Morphological Parsing

Due Wednesday 4/4/01, by class time. Submit your code via HSP . Be prepared to do a brief (five minutes) demo of your program in class, including explanation of your approach to the problem and any features of your solution that strike you as interesting.

I encourage you to work with a partner or two on this and all non-exam assignments for this class.

The Input

Your program will take three text files as input.

  1. A file consisting of nouns whose plural forms are irregular. Each line of this file will contain a singular noun followed by a comma, followed by the plural of the noun.

  2. A file consisting of one noun per line. The nouns may be singular or plural, regular or irregular. For effective testing of your program, you'll want some of each.
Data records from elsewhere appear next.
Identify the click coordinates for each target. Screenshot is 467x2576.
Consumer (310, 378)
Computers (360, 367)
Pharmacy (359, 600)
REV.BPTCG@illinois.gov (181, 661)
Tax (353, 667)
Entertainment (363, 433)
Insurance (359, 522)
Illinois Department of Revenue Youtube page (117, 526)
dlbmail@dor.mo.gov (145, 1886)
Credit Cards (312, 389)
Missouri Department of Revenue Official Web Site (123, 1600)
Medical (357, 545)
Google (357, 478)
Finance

  3. A file consisting of one lexical representation of a noun on each line. For example, one such line might be "goose +N +PL".

The Output

Your program should take the names of the three input files as command-line arguments (for your users' convenience, please provide a correct usage statement if the program is executed with other than three arguments). The program should then deliver to standard output (cout) first a list of the lexical representations of the lines in file number 2, followed by the surface representations (i.e. the correct spellings) of the lines in file number 3.

For example, if file 2 is


	ox
	oxen
	ax
	axes
	socks
	sock

and file 3 is


	goose +N +PL
	moose +N +PL
	excuse +N +SG
	truce +N +PL
	truss +N +PL

then the output should be something like


	ox       ->     ox +N +SG
	oxen     ->     ox +N +PL
	ax       ->     ax +N +SG
	axes     ->     ax +N +PL
	socks    ->     sock +N +PL
	sock     ->     sock +N +SG
	
	goose +N +PL    ->    geese
	moose +N +PL    ->    moose
	excuse +N +SG   ->    excuse
	truce +N +PL    ->    truces
	truss +N +PL    ->    trusses

Advice

Try to develop a single finite state transducer that can be used in both directions. It's good to think of FSTs as two-way translators (among other things--see page 72 of Jurafsky and Martin). Also, I would develop a small FST class interface to isolate the translation code inside a small number of well-chosen functions.

The non-deterministic FSA search code on page 44 might be handy (in modified form, to be sure).

Work together. Need help finding a compatible work partner? Let me know.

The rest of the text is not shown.